Part of people’s trust in radio is due to its low cost and ubiquitous nature. Radio remains affordable and can be listened to everywhere, even when electricity or internet connectivity are not reliable. Radio is thereby one of the most popular means of communication, used by an overwhelming majority of people. In my view, radio leaves no one behind.
Do you see traditional radio broadcasting by frequency becoming obsolete and somehow leaving people behind?
Mario Maniewicz: I think there will always be a place for over-the-air radio. Even though more and more people are connecting with other digital platforms, or online, there are still people who are either not connected, or they don’t have electricity, or they are in remote places where these technologies are not easily accessible, or they lack the economic means to use this other platform.
So, I think that broadcast radio is always going to be popular, starting with the fact that it’s completely free. It’s the only one of all these platforms that is completely free. For the others, you have to pay for connectivity, you have to pay for special equipment, but here it’s not. So, I think there will always be a place for it, maybe not in developed countries, or in big cities, but in developing countries, in rural areas, more isolated, where people don’t have very high standards of living, it will always be the most widespread means.
You mentioned the trust that people have in radio, which is the theme for this year’s World Radio Day. You also said that it is a platform for democracy. Can you come back to this relationship of trust that people have towards radio?
Mario Maniewicz: Absolutely.

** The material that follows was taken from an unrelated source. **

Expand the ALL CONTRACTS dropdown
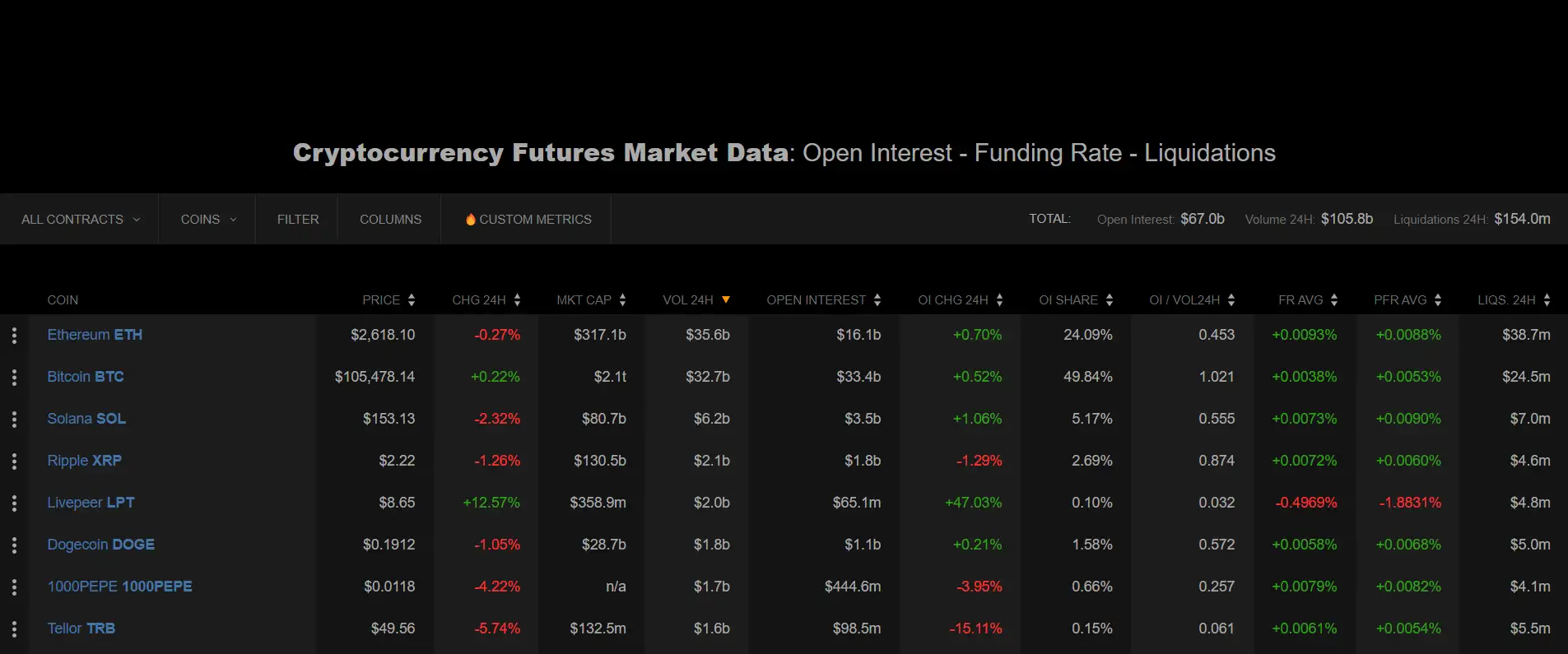Screen dimensions: 1568x654 coord(80,220)

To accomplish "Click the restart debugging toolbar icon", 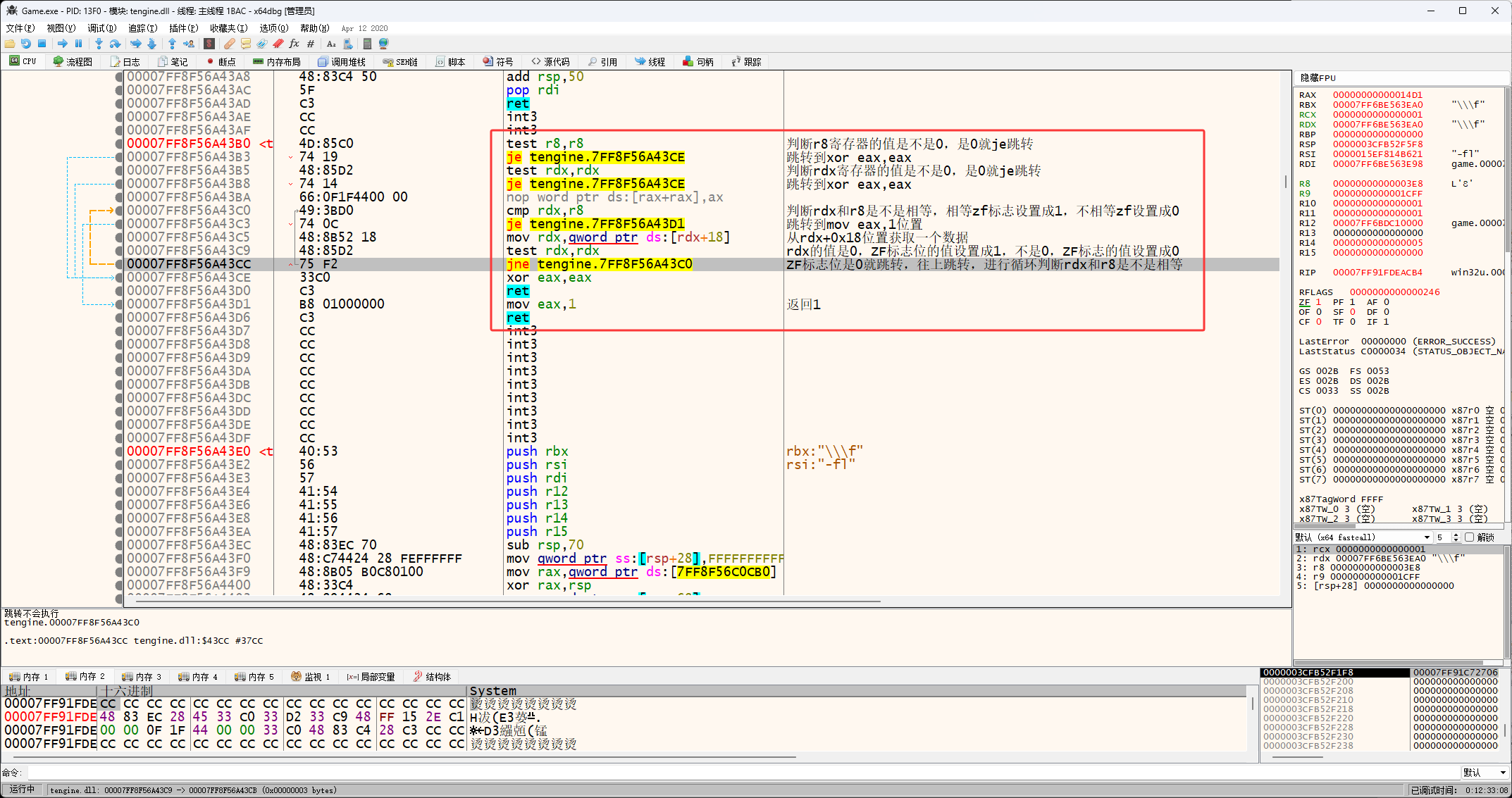I will click(25, 44).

We are in a world where fake news is spread everywhere and causes damage to everyone, but the platforms par excellence for this kind of thing are social networks. Because with social networks, there is no individual responsibility. People can post what they want without being responsible for what they post.
On the other hand, with radio, there is always a person responsible for the radio programme that we are listening to. So, if you know that you are listening to a serious station, you know that the possibility of bouncing around, of new forms and is very low, or nil, or non-existent. So that’s why I think that broadcast radio is more reliable for people than other online platforms.
I mentioned democracy because, normally, radio stations give space to everyone to express themselves, to all political colours and to all actors of the community. So, it is a universal tool to communicate and to express themselves to the rest of the population…I think the difference is that radio is more transparent.
Thank you very much Mr. Maniewicz. Do you have a final message on World Radio Day?
Mario Maniewicz: Well, my message is precisely to take advantage of this means, of this medium, which is the universal medium par excellence and to defend this means, this medium. Because it is always under attack by new technologies. Not because they compete — that’s not a problem — but because the availability of radio waves for radio is being increasingly contested by other services.
So, I think it is important for governments and regulators in countries to defend the airwaves that are assigned to radio broadcasting, either analogue or digital. And it is precisely by going to digital radio that we save spectrum and therefore we can free up more spectrum without killing radio.